In 1979, North Carolina State University hired Williams as its first university art curator. He identified and cataloged hundreds of works on campus, establishing the institution’s initial art collection and laying groundwork for what became the Gregg Museum of Art & Design. He also helped start the Friends of the College series, led an art critique group for more than 30 years, and worked to document and preserve North Carolina’s arts and architecture, including Jugtown Pottery and the legacy of Black Mountain College.

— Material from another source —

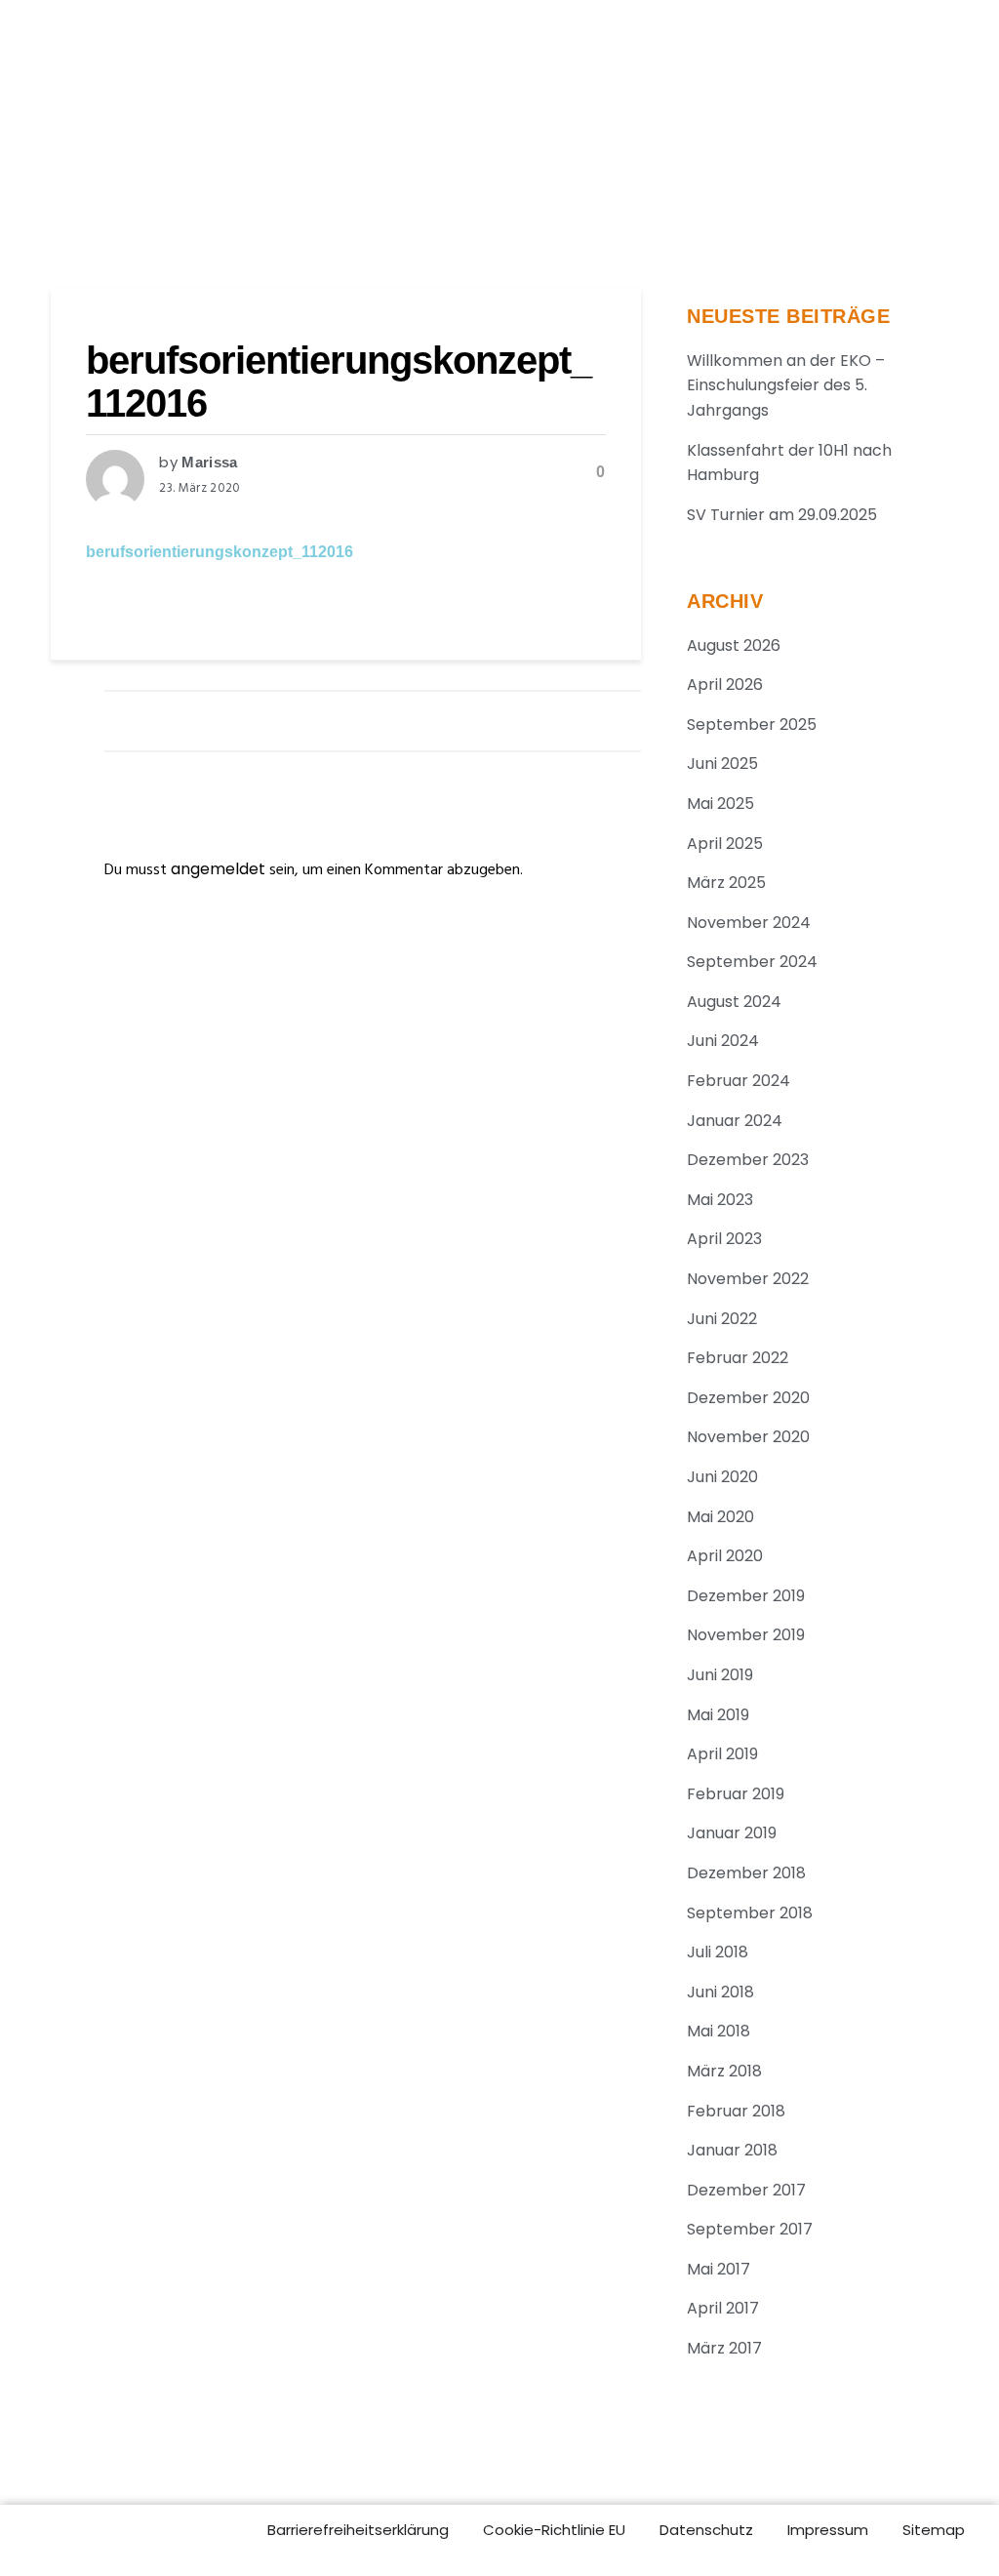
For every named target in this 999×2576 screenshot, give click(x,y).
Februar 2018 (736, 2111)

Alongside his curatorial work, Williams painted throughout his life. His oil-on-canvas Geanie (mid‑20th century) was shown at the "North Carolina Artists' Eleventh Annual Exhibition" (1947–48) and was purchased for the State Art Gallery/NCMA collection in 1947.

==Personal life==
Williams married Margaret Click in 1955, and the couple remained together for 62 years. They restored and later made their home at Clarendon Hall in Yanceyville, North Carolina.

Williams died in Chapel Hill on November 24, 2017, at the age of 91. A celebration of life was held at the Gregg Museum in Raleigh on January 14, 2018.

==Selected work in public collections==
- Geanie, mid‑20th century, oil on canvas, North Carolina Museum of Art, Raleigh, North Carolina.